Tendríamos así, con voluntad de autoengaño, derechas sin izquierdas o izquierdas autocomplacientes, sin olvidar izquierdas emocionales y centros desvanecidos, donde sin embargo y en definitiva todos buscan establecerse. Son formas de cobijo y pertenencia que no diferencian mucho la vida real de los argentinos.

No obstante, pueden expresar, como coartada, divisiones más profundas en el cuerpo social. Las que resultan de la fragmentación que padecemos con el retroceso cultural y socioeconómico inducido por políticas regresivas aplicadas durante años.

Alguien dijo que la derecha peca de cinismo y la izquierda de hipocresía, pero lo que parece más concreto y tangible es que todo encuadramiento ideológico que instala el antagonismo y la desavenencia como forma de envenenar la convivencia es por definición nefasto.

Y no hay inocencia en ello, sino acción dirigida a alimentar divisiones y odios injustificados. Tal la misión de los malvados ingenieros del caos, profesionales de la inquina, a quienes es preciso desenmascarar para neutralizarlos. Llevan el veneno en el alma y no lo tratan donde deberían, (en el diván del psicoanalista), sino derramando ponzoña sobre sus semejantes.

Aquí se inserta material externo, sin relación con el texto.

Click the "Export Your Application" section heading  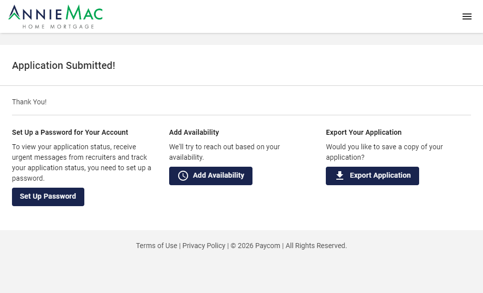click(x=363, y=132)
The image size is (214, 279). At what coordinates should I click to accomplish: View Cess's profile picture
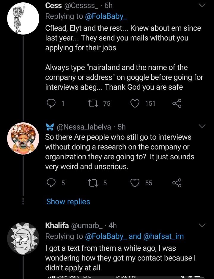pos(23,18)
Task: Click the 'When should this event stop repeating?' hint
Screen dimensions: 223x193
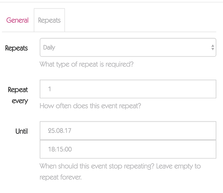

Los llamados trolls, que hacen sus provocaciones a cambio de dinero, tienen como misión excitar reacciones emocionales en el gran público, regularmente desinformado, distrayendo a sus víctimas de los verdaderos problemas (desafíos a resolver) que nos aquejan, como el empleo, el salario, la salud y la vivienda, sin olvidar la educación que es tarea de largo plazo. Influencias nefastas que hay que combatir en el marco de una defensa cabal de la libertad de expresión con los debidos anticuerpos encarnados en la conciencia colectiva.